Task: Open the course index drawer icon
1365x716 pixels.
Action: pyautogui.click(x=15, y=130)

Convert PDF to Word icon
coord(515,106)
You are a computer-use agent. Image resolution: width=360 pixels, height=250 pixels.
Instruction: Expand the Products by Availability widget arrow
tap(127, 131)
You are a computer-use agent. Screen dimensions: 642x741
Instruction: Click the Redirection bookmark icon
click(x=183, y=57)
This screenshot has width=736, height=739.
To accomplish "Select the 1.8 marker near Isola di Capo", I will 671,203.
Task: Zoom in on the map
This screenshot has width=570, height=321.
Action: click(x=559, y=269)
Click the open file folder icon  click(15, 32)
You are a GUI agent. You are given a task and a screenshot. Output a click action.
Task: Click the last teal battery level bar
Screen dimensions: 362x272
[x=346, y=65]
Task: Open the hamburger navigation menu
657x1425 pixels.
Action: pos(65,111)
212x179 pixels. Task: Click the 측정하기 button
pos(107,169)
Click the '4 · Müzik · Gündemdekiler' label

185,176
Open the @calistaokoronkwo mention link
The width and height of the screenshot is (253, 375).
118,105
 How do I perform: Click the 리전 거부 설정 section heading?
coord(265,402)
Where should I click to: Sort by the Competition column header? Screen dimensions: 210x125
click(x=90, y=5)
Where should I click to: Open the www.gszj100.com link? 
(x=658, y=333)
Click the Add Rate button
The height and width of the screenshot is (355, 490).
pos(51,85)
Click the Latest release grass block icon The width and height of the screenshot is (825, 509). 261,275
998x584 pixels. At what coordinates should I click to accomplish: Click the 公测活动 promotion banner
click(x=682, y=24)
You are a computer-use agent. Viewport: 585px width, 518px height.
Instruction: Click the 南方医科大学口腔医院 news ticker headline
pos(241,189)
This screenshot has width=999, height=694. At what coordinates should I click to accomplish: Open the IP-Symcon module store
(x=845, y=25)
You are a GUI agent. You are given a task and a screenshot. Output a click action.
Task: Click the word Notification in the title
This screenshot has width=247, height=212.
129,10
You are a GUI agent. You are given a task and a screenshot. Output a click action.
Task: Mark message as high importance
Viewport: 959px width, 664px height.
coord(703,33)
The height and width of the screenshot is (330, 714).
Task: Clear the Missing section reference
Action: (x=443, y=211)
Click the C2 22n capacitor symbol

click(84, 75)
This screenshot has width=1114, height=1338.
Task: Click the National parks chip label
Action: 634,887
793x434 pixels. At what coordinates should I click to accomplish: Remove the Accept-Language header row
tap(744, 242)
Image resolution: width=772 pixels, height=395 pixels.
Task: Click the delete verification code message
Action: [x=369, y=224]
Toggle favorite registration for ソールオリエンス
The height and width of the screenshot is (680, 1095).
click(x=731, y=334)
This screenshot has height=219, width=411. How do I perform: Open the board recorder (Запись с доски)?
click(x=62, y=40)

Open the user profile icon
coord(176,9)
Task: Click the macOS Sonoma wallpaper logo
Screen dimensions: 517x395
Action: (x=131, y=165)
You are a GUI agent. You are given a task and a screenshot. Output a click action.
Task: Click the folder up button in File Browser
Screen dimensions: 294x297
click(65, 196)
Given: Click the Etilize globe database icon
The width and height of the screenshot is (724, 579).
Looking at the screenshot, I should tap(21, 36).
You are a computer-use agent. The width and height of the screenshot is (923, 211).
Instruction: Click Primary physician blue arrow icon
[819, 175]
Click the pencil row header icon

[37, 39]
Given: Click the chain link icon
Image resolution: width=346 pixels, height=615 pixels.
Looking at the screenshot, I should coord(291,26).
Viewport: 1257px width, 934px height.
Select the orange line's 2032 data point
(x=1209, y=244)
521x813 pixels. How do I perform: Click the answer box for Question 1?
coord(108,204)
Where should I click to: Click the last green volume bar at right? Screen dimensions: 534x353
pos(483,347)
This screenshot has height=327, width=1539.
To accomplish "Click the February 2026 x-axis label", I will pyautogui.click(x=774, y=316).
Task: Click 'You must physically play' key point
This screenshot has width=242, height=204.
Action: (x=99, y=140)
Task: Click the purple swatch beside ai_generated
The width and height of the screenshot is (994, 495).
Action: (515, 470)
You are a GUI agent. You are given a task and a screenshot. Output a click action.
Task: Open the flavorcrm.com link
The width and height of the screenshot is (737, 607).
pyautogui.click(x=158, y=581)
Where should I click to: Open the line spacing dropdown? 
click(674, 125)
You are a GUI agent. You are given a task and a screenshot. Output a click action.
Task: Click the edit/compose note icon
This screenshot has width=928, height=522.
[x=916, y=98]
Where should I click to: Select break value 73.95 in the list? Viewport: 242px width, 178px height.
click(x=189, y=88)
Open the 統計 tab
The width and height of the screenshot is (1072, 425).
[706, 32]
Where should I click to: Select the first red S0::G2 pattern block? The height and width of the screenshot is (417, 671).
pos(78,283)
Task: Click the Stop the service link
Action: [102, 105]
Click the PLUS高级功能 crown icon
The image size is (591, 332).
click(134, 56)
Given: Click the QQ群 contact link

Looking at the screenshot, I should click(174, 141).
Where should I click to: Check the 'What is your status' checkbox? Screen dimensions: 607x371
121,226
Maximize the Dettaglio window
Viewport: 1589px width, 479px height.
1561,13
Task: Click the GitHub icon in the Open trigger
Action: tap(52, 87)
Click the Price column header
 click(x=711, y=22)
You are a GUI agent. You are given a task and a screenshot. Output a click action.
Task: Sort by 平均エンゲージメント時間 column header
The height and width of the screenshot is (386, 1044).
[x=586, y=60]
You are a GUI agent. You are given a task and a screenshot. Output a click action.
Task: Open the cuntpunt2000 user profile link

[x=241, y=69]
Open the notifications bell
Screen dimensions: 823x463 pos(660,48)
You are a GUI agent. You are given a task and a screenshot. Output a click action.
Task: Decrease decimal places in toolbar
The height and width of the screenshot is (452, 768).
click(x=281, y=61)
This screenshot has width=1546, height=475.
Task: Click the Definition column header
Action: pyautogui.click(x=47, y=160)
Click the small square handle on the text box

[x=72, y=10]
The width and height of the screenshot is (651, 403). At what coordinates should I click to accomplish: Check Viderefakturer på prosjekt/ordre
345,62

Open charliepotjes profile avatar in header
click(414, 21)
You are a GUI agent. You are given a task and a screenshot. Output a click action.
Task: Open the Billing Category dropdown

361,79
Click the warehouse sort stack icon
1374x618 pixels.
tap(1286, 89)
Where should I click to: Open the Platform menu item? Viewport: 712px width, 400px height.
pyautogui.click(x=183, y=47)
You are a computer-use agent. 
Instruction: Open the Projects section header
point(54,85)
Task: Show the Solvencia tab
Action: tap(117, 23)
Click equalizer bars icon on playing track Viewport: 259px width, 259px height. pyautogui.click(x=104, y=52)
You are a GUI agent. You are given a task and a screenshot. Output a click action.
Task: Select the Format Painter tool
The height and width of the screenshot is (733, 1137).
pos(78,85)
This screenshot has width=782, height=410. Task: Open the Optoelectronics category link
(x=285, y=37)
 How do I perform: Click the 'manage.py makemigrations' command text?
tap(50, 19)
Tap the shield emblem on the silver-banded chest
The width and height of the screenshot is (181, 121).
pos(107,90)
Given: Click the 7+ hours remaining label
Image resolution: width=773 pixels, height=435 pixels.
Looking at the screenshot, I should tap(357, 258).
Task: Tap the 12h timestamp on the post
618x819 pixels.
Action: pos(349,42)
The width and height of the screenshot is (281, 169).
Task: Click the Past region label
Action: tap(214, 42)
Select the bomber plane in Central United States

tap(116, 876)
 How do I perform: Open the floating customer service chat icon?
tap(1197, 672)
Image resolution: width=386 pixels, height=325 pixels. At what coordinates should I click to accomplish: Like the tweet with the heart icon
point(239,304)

ABOUT THIS TASK: Scan the records above for the lines holding "You are a computer-use agent. The" and "Viewport: 1257px width, 934px height.". Transcribe those two and every line between them word for word, and no others.

OUTPUT FOR THIS TASK:
You are a computer-use agent. The width and height of the screenshot is (923, 211).
Instruction: Click Primary physician blue arrow icon
[819, 175]
Click the pencil row header icon

[37, 39]
Given: Click the chain link icon
Image resolution: width=346 pixels, height=615 pixels.
Looking at the screenshot, I should coord(291,26).
Viewport: 1257px width, 934px height.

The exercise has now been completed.